Barry Turner, senior lecturer at the University of Lincoln, argues that while the libel laws need to be repealed, the current Coalition government appears, despite all their rhetoric, reluctant to introduce even meaningful reform

In spite of constant commentary suggesting that we are on the horizon of a new dawn in defamation law, the UK’s libel lawyers show no sign as yet of seeking a career change. Indeed, ever more imaginative uses of our anachronistic and spectacularly unfair libel laws are being employed.

While all but the most radical would agree that we should have some legal protection for our reputations the way the law of libel is heading at present is contrary to our tradition of free expression, contrary to the doctrine that all are equal before the law and a flagrant violation of our civil procedure rules, themselves an earlier attempt at ‘reforming’ the civil law.

It has always been recognised that there is something fundamantally wrong with laws which place the burden of proving innocence on the accused.

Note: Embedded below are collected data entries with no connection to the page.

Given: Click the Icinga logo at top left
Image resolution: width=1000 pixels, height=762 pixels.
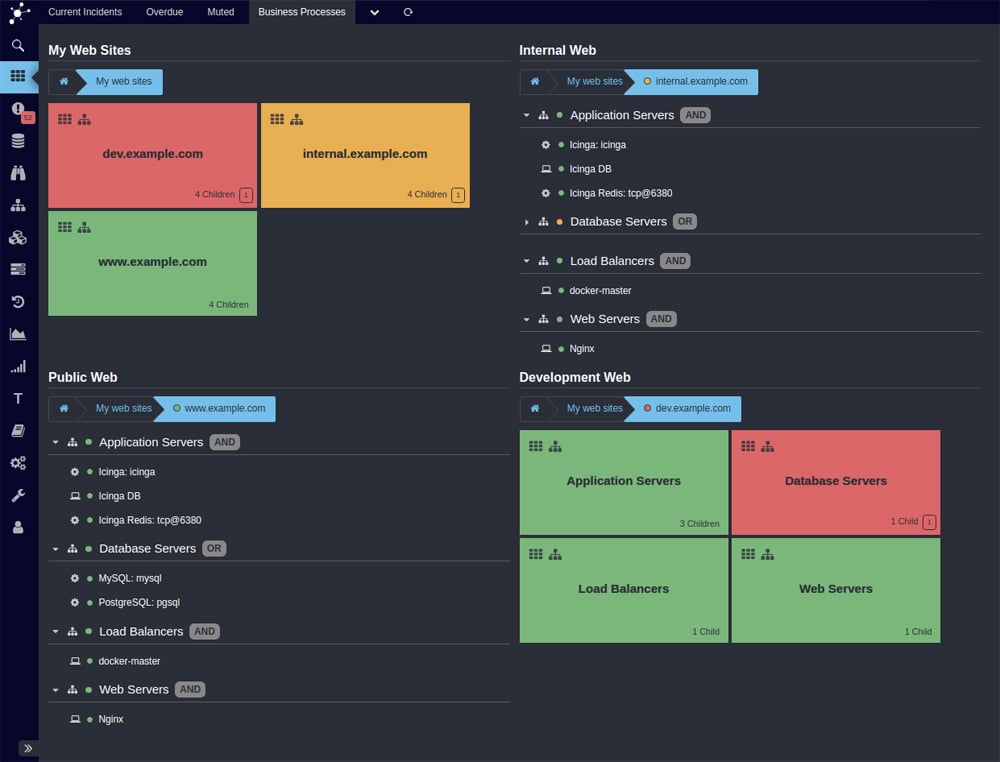Looking at the screenshot, I should (18, 13).
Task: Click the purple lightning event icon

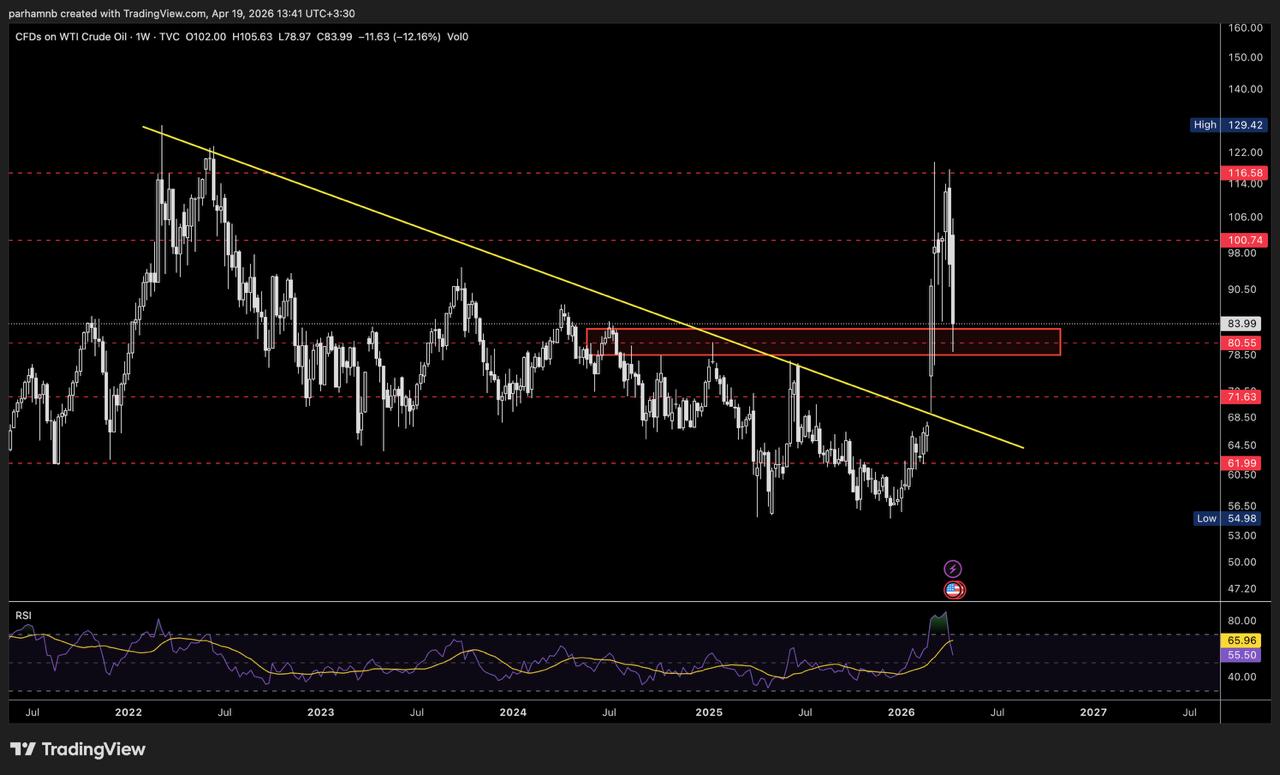Action: point(953,568)
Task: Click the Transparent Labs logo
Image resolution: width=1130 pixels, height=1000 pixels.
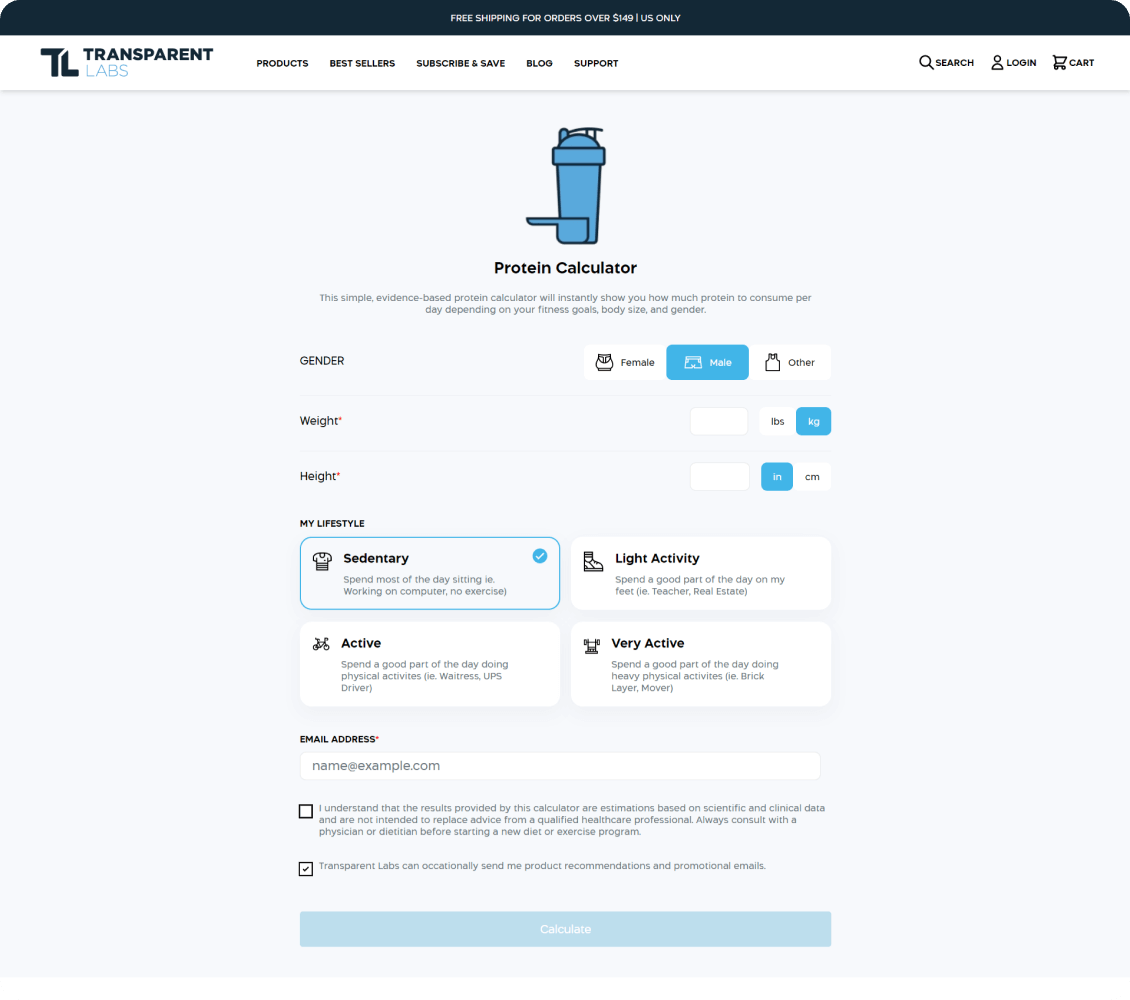Action: [126, 62]
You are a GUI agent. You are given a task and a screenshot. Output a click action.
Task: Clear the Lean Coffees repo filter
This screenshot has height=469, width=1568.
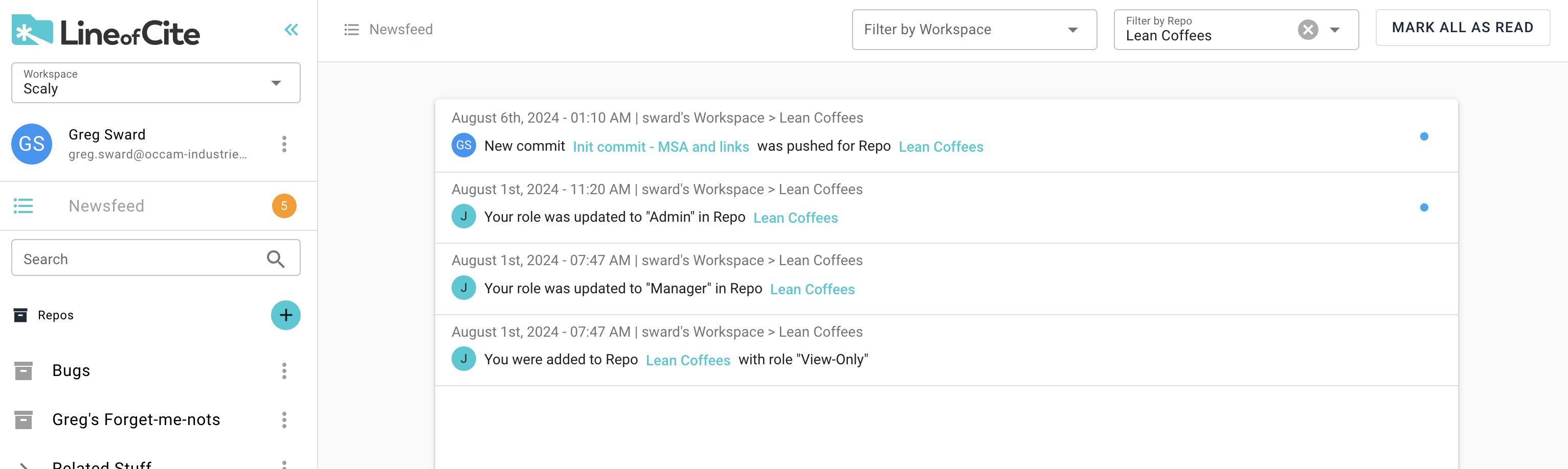1308,30
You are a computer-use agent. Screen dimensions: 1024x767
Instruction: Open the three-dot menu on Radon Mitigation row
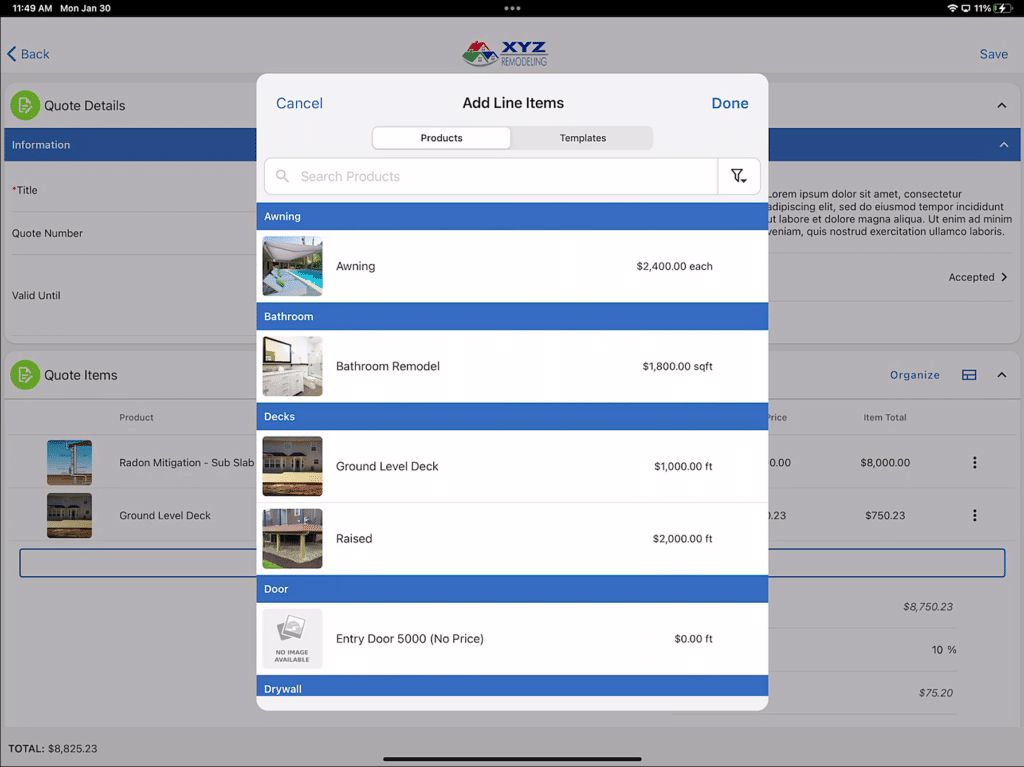coord(975,462)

The law of libel is notorious for this very reason.

In recent days this author has had discussions with both lawyers and defendants who have all spoken of libel actions being used to accommodate agendas other than those these laws were originally designed for. With the rise of PR and reputation management gurus, corporate bodies have become aware of their own image and are ever fiercer in their protection of it.

Last week a multinational pharmaceutical company filed a lawsuit in Paris against the independent French medical journal, Prescrire, for publishing unfavourable reports about their products. Last year, the science reporter Simon Singh in the UK was subjected to this application of the libel laws after writing an article in the Guardian critical of alternative medical practices.

Other cases are pending and corporate bodies in particular see the use of libel laws, or at least the threat of them, as a potent weapon to stifle criticism even where it is in the public interest that such criticism is aired. The language of the new libel lawyers is ‘disparaging products’ or ‘bringing the institution into disrepute’. Actions in libel and threats of them are being used to force web providers and other media to disclose potential whistleblowers so they can be silenced. Sadly observations of this practice are showing an all too often readiness to comply with such demands.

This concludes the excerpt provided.